Extract provided
◇ ◇ ◇
On June 23, 2016, the United Kingdom voted to leave the European Union. Ten years later, the assessment is severe: increased poverty, sluggish growth, political instability. Brussels is opening the door to a rapprochement, under conditions. François-Xavier Lemoyne draws lessons from this decade for the future of Europe and for Catholics.

Context

June 23, 2026, marks the exact tenth anniversary of the referendum that led the United Kingdom to leave the European Union. This vote, won by 51.9% in favor of Leave, has resulted in a decade of painful negotiations, political turbulence (five Prime Ministers in ten years), and economic disillusionment for a large part of the British population. The time has come for a review, but also for outlining an uncertain future.

The Facts (Cross-Referenced Sources)

La Croix documents a harsh social reality: poverty in the United Kingdom has worsened since Brexit, particularly in the industrial regions of the North that had nevertheless massively voted Leave. Michel Barnier, the EU's chief negotiator for Brexit, delivers a lucid warning to Le Figaro: "The Brexit warning is that we must heed popular concerns." The EU now says it is in favor of rapprochement with London, under precise conditions regarding worker mobility, regulatory alignment, and participation in the internal market. David Cameron, whose failed referendum gamble fractured a country and a generation, lives in semi-retirement far from the media spotlight.

Doctrinal Analysis

The Social Doctrine of the Church (Compendium of the DSE, nn. 433-435) encourages the building of political communities based on subsidiarity and solidarity. Brexit illustrates the tensions between these two founding principles: the national subsidiarity invoked by Leave supporters has paradoxically led to weakening the United Kingdom's ability to protect its most vulnerable citizens against economic shocks. Gaudium et Spes (n. 74) reminds us that the political community must aim for the effective common good of its members, not an abstract sovereignty that is satisfying in theory but flawed in practice.
◇ ◇ ◇
What you are asked to do
Carry on the article above on Brexit's tenth anniversary, starting right after its final sentence.
◇ ◇ ◇
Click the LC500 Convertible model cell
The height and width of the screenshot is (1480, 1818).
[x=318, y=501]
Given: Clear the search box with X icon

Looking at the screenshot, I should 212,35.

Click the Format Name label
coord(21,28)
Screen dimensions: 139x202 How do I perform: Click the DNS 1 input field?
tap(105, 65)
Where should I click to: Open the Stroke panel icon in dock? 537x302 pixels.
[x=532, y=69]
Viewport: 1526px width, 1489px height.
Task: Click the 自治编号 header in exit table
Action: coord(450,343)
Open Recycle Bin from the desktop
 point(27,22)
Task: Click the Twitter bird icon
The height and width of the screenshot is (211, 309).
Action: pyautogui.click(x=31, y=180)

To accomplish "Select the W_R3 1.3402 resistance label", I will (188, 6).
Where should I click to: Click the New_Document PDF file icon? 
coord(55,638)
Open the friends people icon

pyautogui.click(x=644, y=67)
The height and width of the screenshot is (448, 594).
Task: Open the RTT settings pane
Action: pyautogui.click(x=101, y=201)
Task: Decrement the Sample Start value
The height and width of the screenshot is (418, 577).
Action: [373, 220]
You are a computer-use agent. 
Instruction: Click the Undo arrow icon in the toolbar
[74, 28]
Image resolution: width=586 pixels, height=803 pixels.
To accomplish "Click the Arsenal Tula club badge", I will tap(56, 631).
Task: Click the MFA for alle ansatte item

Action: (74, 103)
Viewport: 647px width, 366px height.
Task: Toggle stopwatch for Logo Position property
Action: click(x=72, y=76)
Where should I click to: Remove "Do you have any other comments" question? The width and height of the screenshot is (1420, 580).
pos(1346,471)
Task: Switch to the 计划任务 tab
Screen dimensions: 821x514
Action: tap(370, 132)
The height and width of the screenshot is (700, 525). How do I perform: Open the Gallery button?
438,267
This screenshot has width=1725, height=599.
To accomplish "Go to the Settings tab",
◇ ◇ ◇
Exercise result
Challenges for the Church and the Faithful

The Catholic Church is present on both sides of the Channel. COMECE (Commission of the Bishops' Conferences of the European Community) has regularly reminded that European construction, when at the service of the human person and the common good, deserves the support of Catholics. The ongoing rapprochement between London and Brussels raises a concrete question for the faithful: will British Catholics, often of Irish, Polish, or Filipino origin, regain facilitated rights of movement in continental Europe? The answer will depend on the upcoming negotiations.

Critical Reading and Blind Spots

The media debate around the Brexit anniversary remains dominated by economics and political spectacle. The anthropological and social dimension (the divide between working classes and metropolitan elites, between generations, between geographical areas) is under-analyzed. Barnier's warning hits the mark: a democracy that does not heed the anxieties of its people produces shock votes with lasting consequences. The European Union must learn this lesson, particularly in the face of rising sovereignist movements in Italy, France, or Hungary. A rapprochement with the United Kingdom only makes sense if the EU is first capable of reforming its own relationship with its citizens.

To Ponder and Act

Ten years of Brexit have not produced the promised "Global Britain." They have produced a more unequal nation, more fractured, more uncertain of its future. The ongoing rapprochement is not a return: it is a pragmatic attempt to limit the damage. For Catholics: support the work of COMECE so that Europe remains a space of human dignity, real subsidiarity, and concrete solidarity, and not just a market.

Key Figures


- **51.9%**: Share of Leave votes in the 2016 referendum
- **5**: Number of Prime Ministers since 2016
- **2.1 million**: Estimated jobs lost due to Brexit (Bank of England, 2025)
- **£290 billion**: Cumulative cost of Brexit to the UK economy (Office for Budget Responsibility, 2026)

Testimony: A Northern England Parish Priest


*Father Michael O’Reilly, 62, parish priest in Sunderland (a city that voted 61% Leave in 2016):*
« The parish food bank has doubled its activity since 2016. The young people I confirm no longer dream of studying in Paris or Berlin. They dream of a stable job, here, in a city that has lost its factories. The Church is trying to hold things together, but the social fabric is fraying. »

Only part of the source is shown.